LD: As a professional, what do you wish you were better at/had the time to work on?

AA: The hardest thing for me is not having time to devote to simply playing and exploring for the sake of creative development. This is the reason I wanted to have a dedicated studio space, and why I was so passionate about putting a bunch of gear into our Santa Cruz studio so that we have an easy, low-barrier and capable space for ideation, R&D, and public art. In our industry, so often we face the polarity of crunch time on site building shows straight into home life, with no access to tech or free time to simply make things for fun. I look to ideas like the Google 80/20 rule which allows employees to carve out 20% of their time for passion projects in the hope that letting people build things just for fun or passion leads to greater developments across the board, and this is what I want the studio to embody/enable.

A studio with Pixera LED walls and some seats
A studio with Pixera LED walls and some seats

LD:  What does the future hold in terms of technological advances for live events? 

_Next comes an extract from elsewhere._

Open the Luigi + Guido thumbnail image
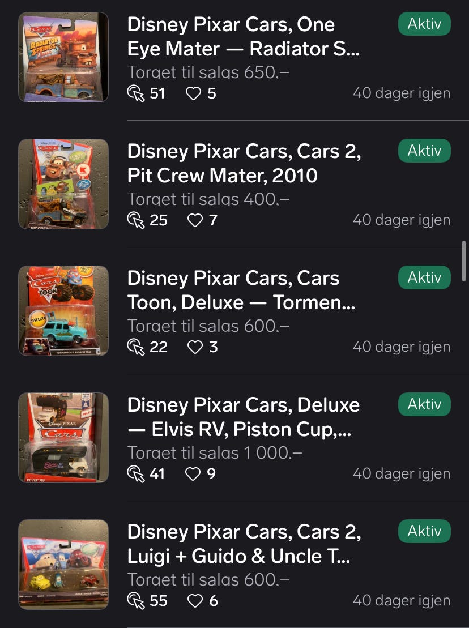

AA: I'm really interested in what happens when we can decentralize compute a bit more than it is now, which relies on many factors, but being able to stream both media and viewership across the globe would unlock some really exciting possibilities in live entertainment. For a long time, VR/AR has been the north star for the future of entertainment, but I really feel that putting people in a headset takes away the co-presence and best part of live events -- experiencing
something amazing with other like-minded people. Venues like Sphere definitely solve this problem by creating a large-scale visual canvas that transports the entire audience, but this is very much only for the people in the room at that time and ticket prices make it unreachable for many. I believe there's a world where media can be streamed at low latencies such that we don't have to have a huge stack of media servers at every site, or potentially where mixed reality can help audiences remotely experience the same thing an in-person audience gets to see, closing the gap between spatial and emotional presence.